Estes somam mais de 2.500 colaboradores
cadastrados.
A operação
acontece por meio de uma plataforma, com cadastro, criação/convite de ações,
registro de presença, mídia e currículo. O Instituto tem também a sua forma de
reconhecer os esforços de todos os participantes do programa, por meio da
Gincana do Bem, premiando os destaques por equipes/regionais e individualmente.
“O
voluntariado corporativo é atemporal e permanece contemporâneo”, considera
Gabriel Cardoso.

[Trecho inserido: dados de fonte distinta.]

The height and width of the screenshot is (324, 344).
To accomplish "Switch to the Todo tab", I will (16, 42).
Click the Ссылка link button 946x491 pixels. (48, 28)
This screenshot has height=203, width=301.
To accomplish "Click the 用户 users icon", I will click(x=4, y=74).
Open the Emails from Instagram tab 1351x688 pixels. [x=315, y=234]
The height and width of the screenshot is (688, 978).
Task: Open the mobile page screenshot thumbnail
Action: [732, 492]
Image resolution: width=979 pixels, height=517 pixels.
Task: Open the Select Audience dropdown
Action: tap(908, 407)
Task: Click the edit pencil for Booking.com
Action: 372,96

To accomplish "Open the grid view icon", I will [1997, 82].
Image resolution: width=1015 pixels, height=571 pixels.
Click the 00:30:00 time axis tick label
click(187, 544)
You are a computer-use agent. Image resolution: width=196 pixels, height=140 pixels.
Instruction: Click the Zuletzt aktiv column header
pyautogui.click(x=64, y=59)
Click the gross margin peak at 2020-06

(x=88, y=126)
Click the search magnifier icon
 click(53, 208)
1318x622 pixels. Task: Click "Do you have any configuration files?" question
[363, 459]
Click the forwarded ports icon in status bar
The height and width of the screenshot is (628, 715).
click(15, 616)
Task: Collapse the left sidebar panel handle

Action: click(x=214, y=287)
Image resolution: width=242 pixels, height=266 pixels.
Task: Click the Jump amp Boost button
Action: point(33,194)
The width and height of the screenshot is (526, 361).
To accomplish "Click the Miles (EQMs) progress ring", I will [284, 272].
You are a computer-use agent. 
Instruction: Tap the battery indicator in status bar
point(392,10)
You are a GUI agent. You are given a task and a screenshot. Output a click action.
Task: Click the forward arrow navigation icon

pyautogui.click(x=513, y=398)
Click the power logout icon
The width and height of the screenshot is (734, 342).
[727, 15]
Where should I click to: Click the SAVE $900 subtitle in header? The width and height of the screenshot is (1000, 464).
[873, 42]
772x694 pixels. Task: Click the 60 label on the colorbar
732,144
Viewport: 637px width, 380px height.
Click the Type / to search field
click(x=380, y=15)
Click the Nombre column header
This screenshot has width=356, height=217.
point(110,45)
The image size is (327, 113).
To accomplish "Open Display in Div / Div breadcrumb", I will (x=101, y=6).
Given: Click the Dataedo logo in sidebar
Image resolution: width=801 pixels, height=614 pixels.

Segundo ele, os diversos benefícios proporcionados pela
iniciativa começam no próprio voluntário, promovendo o seu bem-estar,
melhorando o humor e a sensação de felicidade e gratidão, além de promover o
desenvolvimento de competências como liderança, comunicação, negociação e
resolução de problemas.
Para as
empresas, o engajamento social proporciona colaboradores com soft skills mais fortes e melhor
ambiente de trabalho, com relações mais colaborativas. Às comunidades atendidas
pelos voluntários, há o fortalecimento do tecido social e da resiliência cívica
frente a crises.
“Diante da
crise climática e do envelhecimento populacional, o voluntariado tende a ser
mais frequente e estruturado na vida das pessoas, fortalecendo comunidades mais
resilientes. Em essência, é doar tempo de vida para algo maior que nós mesmos”,
conclui.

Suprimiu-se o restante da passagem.